Short problem: Could you copy out the listing word for word, everything from the line containing "Task: Click the search" down to the line containing "Action: coord(1382,916)", and nothing else?

Records for the exercise:

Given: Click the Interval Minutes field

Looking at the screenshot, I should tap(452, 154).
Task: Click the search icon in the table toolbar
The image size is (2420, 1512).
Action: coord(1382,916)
* * *
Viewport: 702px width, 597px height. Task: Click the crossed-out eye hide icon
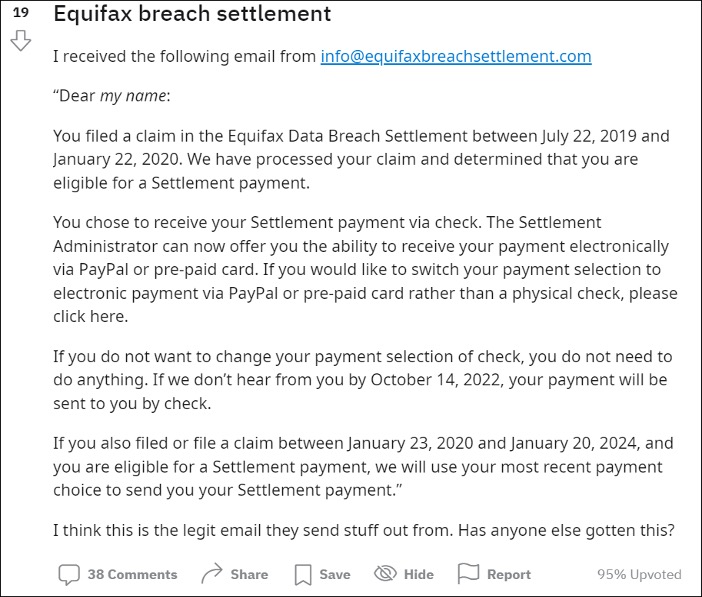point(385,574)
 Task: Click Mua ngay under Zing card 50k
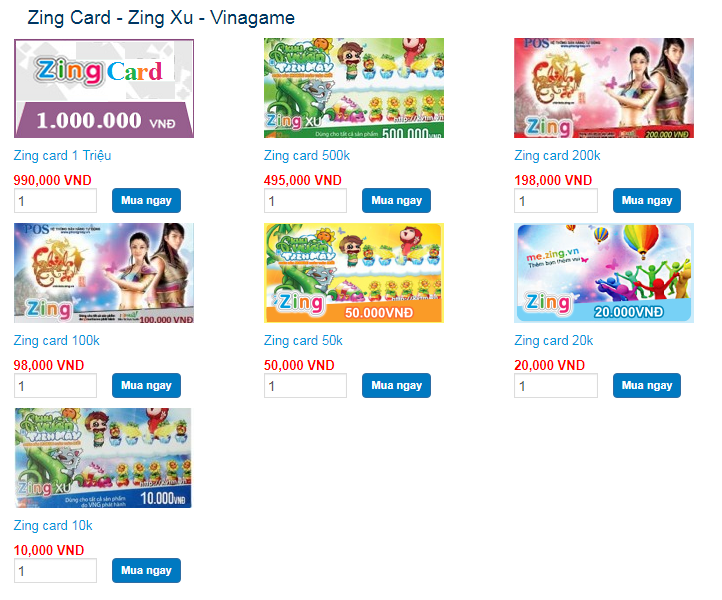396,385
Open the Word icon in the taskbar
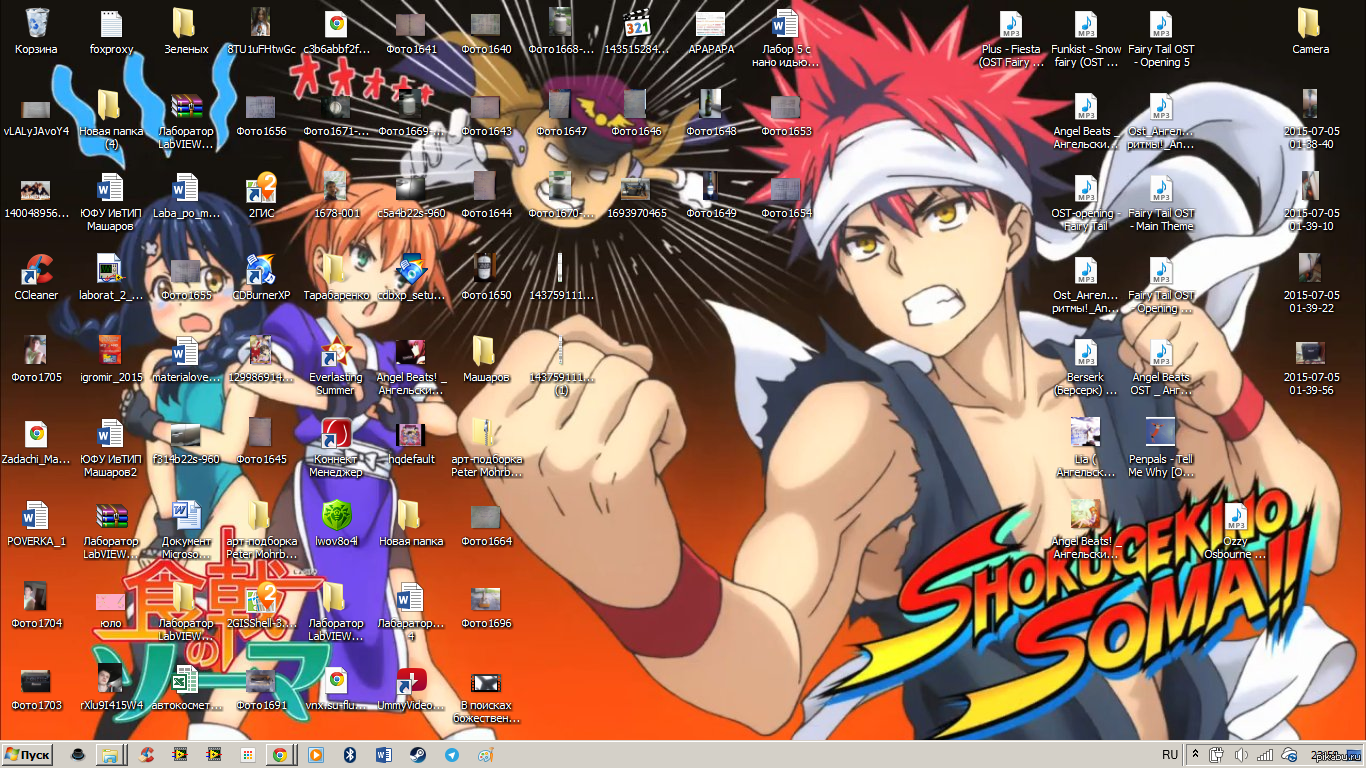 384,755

The result:
Task: Click the search icon in the table toolbar
The image size is (2420, 1512).
Action: coord(1382,916)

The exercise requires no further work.